“The religion that puts naught in thy pocket is good for naught—that's what you be thinking of, Hal Holmes,” he said, thrusting his head close to the face of the smith. But the smith did not mind. The man that spends most of his days hammering out and bending iron to his will, usually thinks good-naturedly of one who uses words and phrases as arguments.

“I don't gainsay thee, Jake,” he replied. “If you know what's in my thought better than I do myself, you be welcome to the knowledge.”

“I meant not thee in special, friend,” said Jake. “What I say is that there are too many in these days that think of religion only for what it may bring to them in daily life—folk that make a gain of godliness.”

“And a right good thing to make a gain of, says I,” remarked the miller with a confidential wink into the empty mug which he held—it had been full a moment before.

“Ay, you be honest, miller: you allow that I am right and you have courage enough to praise what the Book condemns,” said Jake.
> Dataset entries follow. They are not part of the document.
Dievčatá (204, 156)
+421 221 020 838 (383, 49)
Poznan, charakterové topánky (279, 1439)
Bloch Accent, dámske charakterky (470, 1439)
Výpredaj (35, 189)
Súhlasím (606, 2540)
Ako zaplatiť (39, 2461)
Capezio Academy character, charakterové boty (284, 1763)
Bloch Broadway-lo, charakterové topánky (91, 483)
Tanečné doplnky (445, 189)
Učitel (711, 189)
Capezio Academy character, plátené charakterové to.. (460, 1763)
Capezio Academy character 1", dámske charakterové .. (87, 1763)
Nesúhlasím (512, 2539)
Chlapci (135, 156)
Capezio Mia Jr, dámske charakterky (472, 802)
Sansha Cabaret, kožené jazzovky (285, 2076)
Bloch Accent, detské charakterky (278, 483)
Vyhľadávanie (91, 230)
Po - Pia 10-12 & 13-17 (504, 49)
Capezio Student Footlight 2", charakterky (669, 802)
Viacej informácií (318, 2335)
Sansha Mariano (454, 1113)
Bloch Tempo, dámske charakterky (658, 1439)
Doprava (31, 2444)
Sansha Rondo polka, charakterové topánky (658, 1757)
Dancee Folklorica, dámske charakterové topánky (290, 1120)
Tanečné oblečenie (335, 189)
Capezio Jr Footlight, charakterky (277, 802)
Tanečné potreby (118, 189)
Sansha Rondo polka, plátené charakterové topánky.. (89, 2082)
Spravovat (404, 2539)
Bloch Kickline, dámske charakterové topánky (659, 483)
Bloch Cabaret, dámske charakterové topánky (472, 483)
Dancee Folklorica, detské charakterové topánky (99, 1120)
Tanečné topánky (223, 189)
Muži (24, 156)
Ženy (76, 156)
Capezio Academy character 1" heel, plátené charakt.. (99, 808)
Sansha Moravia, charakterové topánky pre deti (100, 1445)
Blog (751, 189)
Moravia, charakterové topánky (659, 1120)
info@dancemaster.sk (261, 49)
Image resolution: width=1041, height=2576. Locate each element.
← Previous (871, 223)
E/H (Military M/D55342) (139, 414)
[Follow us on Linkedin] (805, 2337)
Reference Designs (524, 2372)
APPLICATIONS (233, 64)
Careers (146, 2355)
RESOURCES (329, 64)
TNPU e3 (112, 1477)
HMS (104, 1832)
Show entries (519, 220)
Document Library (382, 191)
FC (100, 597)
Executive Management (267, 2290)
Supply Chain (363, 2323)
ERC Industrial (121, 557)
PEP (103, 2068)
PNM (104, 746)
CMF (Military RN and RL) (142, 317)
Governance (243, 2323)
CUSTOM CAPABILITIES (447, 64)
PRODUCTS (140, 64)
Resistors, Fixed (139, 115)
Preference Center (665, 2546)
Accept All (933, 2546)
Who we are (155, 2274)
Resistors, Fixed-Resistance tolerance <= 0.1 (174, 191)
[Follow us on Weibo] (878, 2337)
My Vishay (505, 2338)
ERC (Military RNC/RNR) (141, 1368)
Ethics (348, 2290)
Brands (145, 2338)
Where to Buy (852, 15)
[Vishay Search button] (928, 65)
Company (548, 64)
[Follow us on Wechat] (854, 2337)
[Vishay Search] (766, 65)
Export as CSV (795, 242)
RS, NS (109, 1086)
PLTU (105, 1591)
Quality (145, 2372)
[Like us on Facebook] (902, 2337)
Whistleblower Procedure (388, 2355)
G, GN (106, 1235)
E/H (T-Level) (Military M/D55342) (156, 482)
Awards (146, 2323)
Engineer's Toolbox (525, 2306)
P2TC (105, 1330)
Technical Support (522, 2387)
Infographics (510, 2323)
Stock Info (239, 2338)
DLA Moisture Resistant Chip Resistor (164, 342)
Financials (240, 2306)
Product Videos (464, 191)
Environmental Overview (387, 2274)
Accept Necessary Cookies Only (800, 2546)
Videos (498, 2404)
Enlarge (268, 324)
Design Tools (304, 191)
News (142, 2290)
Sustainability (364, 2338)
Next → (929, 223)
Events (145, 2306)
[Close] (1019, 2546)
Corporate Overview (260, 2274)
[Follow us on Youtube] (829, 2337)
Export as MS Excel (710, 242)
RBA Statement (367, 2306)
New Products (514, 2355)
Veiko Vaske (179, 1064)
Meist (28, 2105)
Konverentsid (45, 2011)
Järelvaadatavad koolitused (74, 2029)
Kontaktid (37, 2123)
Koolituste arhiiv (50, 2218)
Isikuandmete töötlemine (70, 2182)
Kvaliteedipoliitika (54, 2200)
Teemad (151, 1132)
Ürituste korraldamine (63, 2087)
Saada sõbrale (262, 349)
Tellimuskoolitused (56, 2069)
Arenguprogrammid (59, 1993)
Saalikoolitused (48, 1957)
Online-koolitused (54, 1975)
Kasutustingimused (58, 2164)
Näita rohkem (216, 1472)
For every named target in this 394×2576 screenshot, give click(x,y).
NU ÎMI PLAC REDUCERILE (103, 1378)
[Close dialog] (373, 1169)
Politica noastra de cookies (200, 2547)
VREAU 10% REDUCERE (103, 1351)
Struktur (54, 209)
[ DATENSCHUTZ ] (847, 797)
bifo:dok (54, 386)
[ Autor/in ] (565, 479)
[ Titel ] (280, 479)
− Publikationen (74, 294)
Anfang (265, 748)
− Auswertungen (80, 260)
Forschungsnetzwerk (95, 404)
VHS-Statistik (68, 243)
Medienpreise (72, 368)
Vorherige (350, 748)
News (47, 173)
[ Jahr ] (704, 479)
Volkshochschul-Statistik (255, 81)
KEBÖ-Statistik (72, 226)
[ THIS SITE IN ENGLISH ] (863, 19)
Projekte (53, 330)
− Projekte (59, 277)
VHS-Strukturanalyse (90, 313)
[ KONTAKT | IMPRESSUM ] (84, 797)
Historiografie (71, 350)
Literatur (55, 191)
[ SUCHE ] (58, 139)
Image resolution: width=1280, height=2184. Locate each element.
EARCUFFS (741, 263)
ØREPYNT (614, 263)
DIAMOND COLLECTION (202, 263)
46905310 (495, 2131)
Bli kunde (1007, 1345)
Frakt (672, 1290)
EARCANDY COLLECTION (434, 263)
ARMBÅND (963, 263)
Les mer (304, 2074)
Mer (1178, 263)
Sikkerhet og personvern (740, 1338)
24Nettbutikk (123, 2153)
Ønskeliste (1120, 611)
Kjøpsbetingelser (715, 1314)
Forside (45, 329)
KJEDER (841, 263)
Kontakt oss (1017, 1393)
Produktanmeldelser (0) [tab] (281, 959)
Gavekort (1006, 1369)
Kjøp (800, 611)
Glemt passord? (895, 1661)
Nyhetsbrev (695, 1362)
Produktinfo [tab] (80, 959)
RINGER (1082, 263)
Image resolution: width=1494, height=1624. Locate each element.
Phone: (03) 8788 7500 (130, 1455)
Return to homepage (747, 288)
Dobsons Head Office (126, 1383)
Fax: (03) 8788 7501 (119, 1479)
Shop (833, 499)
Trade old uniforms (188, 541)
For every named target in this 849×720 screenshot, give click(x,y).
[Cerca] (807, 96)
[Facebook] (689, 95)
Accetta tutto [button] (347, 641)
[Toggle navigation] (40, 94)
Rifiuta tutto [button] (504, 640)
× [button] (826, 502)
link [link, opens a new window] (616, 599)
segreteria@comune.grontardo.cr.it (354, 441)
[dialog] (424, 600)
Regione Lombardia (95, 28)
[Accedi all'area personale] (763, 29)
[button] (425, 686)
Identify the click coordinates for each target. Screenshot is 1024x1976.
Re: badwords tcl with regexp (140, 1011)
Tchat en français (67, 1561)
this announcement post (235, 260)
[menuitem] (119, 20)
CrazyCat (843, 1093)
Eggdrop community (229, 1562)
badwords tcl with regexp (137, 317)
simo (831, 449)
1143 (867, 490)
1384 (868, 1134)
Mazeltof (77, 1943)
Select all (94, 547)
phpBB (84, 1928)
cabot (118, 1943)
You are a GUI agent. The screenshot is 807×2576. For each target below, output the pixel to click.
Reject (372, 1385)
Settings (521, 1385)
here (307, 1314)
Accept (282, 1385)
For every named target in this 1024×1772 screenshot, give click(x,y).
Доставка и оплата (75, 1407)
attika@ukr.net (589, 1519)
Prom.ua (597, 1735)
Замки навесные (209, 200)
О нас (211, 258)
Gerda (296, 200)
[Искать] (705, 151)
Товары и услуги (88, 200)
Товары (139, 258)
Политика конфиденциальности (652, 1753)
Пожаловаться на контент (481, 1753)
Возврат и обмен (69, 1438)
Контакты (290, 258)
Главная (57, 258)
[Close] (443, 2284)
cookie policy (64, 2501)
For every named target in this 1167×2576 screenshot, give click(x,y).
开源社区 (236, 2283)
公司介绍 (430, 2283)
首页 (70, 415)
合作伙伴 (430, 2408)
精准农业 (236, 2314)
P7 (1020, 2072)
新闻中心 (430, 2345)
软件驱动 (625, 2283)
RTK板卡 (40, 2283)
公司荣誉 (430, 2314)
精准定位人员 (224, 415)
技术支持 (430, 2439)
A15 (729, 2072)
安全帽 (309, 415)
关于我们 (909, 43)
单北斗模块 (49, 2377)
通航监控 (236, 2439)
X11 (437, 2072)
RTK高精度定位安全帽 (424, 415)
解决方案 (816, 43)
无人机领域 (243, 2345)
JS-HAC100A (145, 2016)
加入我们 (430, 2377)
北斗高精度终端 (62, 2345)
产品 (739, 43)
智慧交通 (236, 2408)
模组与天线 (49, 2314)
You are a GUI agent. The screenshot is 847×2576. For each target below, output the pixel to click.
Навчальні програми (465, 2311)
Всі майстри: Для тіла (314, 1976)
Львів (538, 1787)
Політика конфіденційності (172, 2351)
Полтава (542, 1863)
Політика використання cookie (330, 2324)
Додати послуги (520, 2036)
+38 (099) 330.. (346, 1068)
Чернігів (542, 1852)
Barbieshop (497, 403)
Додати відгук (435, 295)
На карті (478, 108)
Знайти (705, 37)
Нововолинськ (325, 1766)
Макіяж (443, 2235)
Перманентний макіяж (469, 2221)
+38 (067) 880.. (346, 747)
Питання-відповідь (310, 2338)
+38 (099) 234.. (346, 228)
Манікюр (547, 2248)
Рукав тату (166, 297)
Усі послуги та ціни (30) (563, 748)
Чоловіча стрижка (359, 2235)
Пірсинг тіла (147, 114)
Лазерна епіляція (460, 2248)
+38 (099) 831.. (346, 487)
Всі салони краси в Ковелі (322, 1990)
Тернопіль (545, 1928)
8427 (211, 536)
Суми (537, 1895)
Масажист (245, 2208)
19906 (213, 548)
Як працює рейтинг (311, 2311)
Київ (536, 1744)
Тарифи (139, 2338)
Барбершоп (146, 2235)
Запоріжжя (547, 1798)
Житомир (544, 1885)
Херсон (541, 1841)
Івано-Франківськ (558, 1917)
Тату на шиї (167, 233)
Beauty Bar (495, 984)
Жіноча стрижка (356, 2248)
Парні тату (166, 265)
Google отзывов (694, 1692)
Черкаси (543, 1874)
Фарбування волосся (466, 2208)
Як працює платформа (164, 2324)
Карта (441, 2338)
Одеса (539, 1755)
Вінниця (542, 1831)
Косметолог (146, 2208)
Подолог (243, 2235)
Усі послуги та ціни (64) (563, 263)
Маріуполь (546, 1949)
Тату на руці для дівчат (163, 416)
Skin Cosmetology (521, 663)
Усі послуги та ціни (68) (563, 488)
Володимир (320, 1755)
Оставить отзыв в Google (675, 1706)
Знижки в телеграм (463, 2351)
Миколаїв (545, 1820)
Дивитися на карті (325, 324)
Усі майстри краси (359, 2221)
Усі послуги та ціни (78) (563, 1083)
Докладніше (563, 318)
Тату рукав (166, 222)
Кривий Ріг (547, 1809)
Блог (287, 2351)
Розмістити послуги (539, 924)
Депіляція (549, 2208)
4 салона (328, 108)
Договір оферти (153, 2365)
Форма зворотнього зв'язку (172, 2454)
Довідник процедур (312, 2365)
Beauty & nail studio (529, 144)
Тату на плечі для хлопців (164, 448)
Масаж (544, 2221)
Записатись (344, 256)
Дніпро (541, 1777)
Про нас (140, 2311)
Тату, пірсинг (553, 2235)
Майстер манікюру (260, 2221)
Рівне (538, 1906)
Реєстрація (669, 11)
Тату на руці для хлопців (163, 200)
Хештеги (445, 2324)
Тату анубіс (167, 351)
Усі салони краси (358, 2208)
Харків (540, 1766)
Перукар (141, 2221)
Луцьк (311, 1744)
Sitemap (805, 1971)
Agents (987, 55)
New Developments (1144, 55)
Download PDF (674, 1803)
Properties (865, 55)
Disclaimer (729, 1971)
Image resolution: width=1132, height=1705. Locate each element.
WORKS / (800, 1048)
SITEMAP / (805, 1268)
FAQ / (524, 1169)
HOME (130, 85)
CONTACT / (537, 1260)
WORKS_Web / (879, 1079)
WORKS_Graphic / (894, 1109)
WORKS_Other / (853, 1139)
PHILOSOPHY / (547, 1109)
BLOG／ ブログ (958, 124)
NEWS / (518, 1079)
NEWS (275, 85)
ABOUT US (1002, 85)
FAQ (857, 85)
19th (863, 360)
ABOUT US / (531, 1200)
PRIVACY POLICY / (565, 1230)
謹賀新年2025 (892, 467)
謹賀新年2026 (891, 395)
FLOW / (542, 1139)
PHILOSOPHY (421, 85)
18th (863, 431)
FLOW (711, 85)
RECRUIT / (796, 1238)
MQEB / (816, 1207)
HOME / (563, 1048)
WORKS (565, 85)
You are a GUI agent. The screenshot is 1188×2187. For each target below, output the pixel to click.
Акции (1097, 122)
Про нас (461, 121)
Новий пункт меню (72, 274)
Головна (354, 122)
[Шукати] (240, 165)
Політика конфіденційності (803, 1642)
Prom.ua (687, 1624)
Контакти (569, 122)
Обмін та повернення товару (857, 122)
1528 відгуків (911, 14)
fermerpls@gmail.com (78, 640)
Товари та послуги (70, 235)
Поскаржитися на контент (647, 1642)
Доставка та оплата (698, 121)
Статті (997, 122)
“Look'ee here, friend,” said the miller, in his usual loud voice—the years that he had spent in his mill had caused him to acquire a voice whose tone could successfully compete with the creaking and clattering of the machinery. “Look'ee here, friend Jake, 'twould be easy enough for you or me that has done moderate well for ourselves in life, to turn up our eyes in holy horror at the bare thought of others being godly for what they may gain in daily life, but for myself, I would not think that I was broaching a false doctrine if I was to say to my son, 'Young man, be godly and thou 'll find it to bring gain to thee.' What, Jake, would 'ee have a man make gain out of ungodliness?”

“Ay, that's a poser for him, miller: I've been thinking for that powerful proposal ever since the converse began,” said a small man who had sat silently smoking in a high-backed chair. He was one who had the aspect of unobtrusiveness, and a figure that somehow suggested to strangers an apologetic intention without the courage ever to put it in force. His name was Richard Pritchard, and he was by profession a water-finder—a practitioner with the divining rod, but one whose successes were never startling.

When he had spoken, all the room, to the number of three, turned anxious eyes upon him, as if they were surprised at his having gone so far and feared a painful sequel. He seemed to feel that he had justified their worst forebodings, and hastened to relieve their minds.

“I'm all friendly, friends, and Jake in especial,” he said. “Don't forget that though a man on the spur of the moment, and in the fierce stress of argyment, may say a bitter hard word or two, there may still be naught in his bosom's heart but neighbourly friendship, meaning no offence to you, Jake, that be a travelled man, viewing strange cities quite carelessly, where plain and simple men would gape and stare.”

Jake, the carrier, gave no sign of having heard the other speak.